Windshield time. That’s a pleasant way of talking about a drive across Kansas, or perhaps any driving trip of some distance. Windshield time to think, reflect, dream, vision, remember, pray (with your eyes open), plan, create, process, and really whatever else your mind wants to do in the midst of seemingly unending time. Bud and I decided to drive out to western Kansas and back over the last two days. The weather was good, my folks are back home from Arizona, and someone who shall remain nameless but who is older than me may have had a rather significant birthday that I wanted to surprise and celebrate. I think if you celebrate your birthday every year on March 20 which is the first day of spring, you’re forever young, and new, and full of life!!! Plus, there was cake! Ice. Cream. Cake!!! ‘Nuf said.

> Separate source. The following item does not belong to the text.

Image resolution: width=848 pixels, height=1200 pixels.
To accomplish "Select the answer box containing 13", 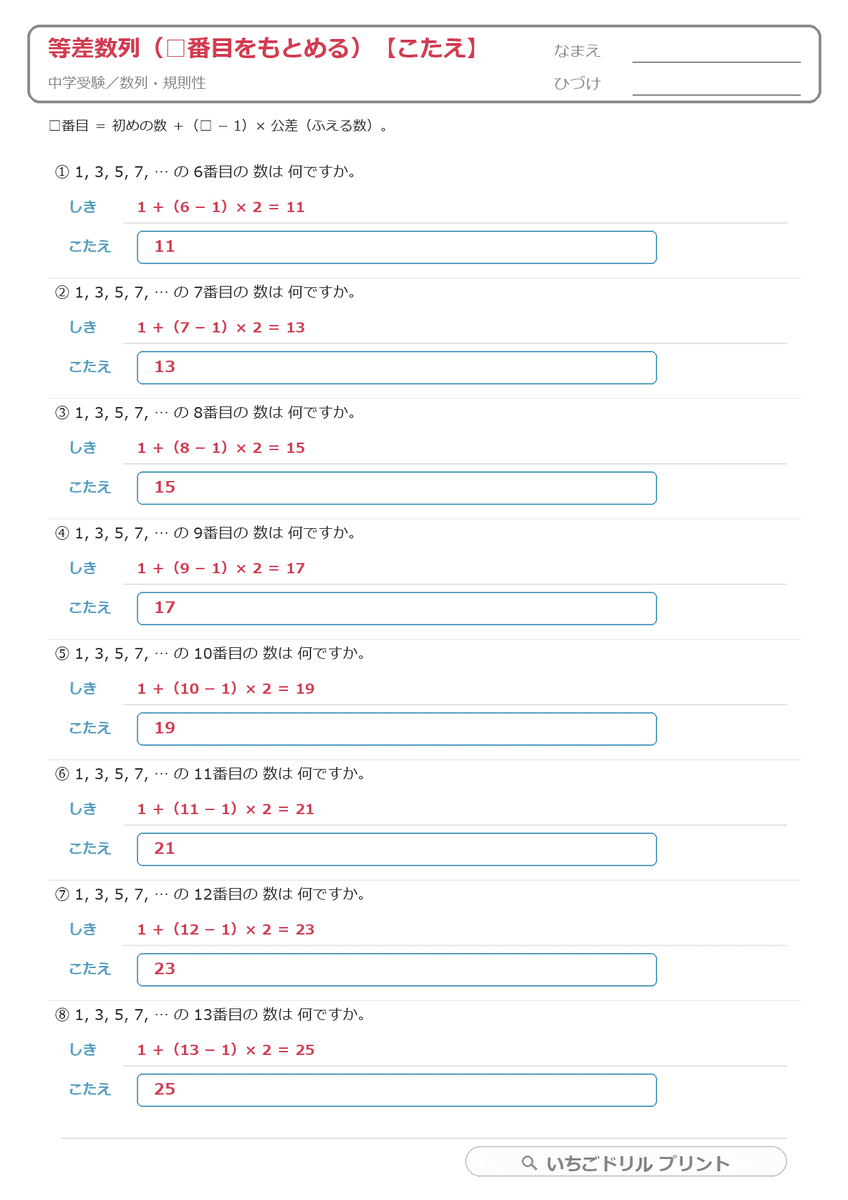I will (397, 367).
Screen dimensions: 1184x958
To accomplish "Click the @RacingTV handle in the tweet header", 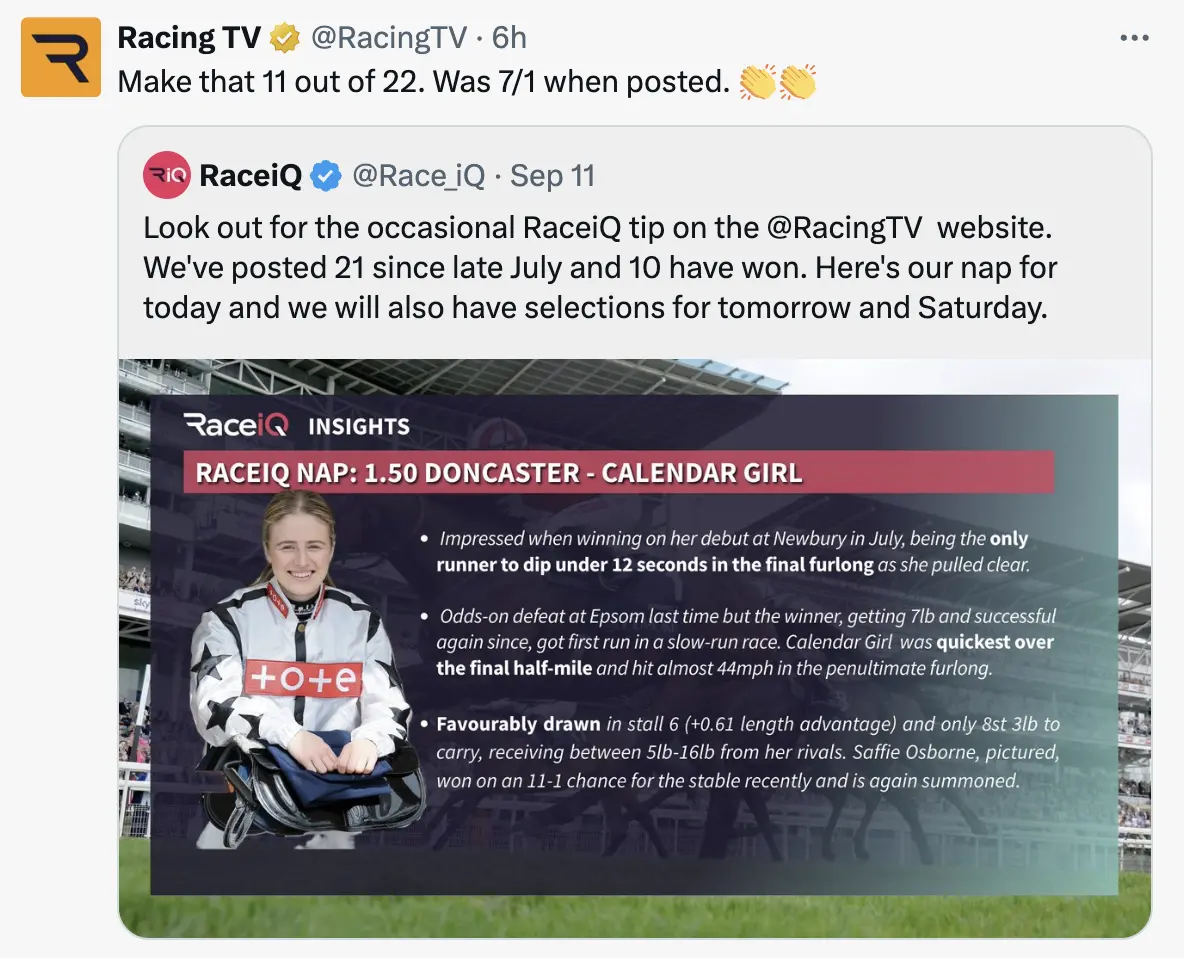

Windshield time. I do have a sermon coming up, or several actually, with the whole Palm/Holy Week/Easter Sweeps Week at the church, so I could have been thinking about those, but that really didn’t prove to be a productive train of thought. Maybe because there was too much to see. Western Kansas in late winter seems starkly barren at first glance, but… as the sun rose there were around 8-10 head of deer in a valley just west of highway 283 as I was coming south between Hill City and Wakeeny. If I hadn’t been in a time crunch, I’d have stopped to take some pictures. Here is the best I could do. You can’t see the deer, but it’s still a glimpse of the beauty of the day as it started out there.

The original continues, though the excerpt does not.